The Keystone of Education
This brings me to a final point about how education and knowledge must constitute a keystone in your life as you build a moral compass and learn the power of dissent. You will all advance from this school, at some point, to further your education. For many, this means a university. Maybe that school is nearby; maybe it is a world away. For others, this means a path outside of college still filled with lessons and vision.
There are two different dimensions of education here. First, within the classroom, remember the admonition from the classical poet Rumi: “Let yourself be drawn by the stronger pull of that which you truly love.” In other words, allow yourselves the freedom to experiment, explore, and explicate without abnegation. There are no penalties for learning a subject or topic that may not be required later in life. In doing so, you might just discover your true passion.
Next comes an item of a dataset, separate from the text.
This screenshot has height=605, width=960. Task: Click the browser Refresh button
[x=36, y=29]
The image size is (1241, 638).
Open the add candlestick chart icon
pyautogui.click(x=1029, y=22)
The second dimension of education lays beyond the classroom. It involves more than lecture halls and libraries, or the tutelage of your mentor or supervisor. It will require more than intellectual focus and absorbing information for exams. Education means grasping the impact of your actions upon the world. It means understanding how your actions can not only undermine and hurt others, but also inspire and enrich them. Learning the critical difference is your educational imperative.
At the same time, this self-reflection requires you to understand something else related to your ethical foundations and personal voice. You not only earn the right to criticize everything, but you also gain the privilege of standing for something.
But there is a catch. Once you leave this school, nobody can control or dictate what you stand for. You have to choose. This is the most terrifying part of your future education, the austere but liberating idea that from now on, you are solely responsible for what you learn, how you learn, and why you struggle.
Those choices, in turn, will have a lasting impact. Marcus Aurelius famously said, “The soul becomes dyed with the color of its thoughts.” Thus, you get to be your own artist. Throughout this process, you must remain humble. Humility is a source of strength. Having more friends is not necessarily better than having a few dependable ones, while sometimes the greatest pleasures in life will come from the smallest sources.
Above all, remember that there will be periods of self-doubt. Perhaps one is now, as some of you prepare to graduate and dive headfirst into this transitional moment. As you do so, pursue your moral compass, recall the power of dissent, and stay committed to education as a keystone to life. These are your choices, but these will also be your destinies – yours and yours alone.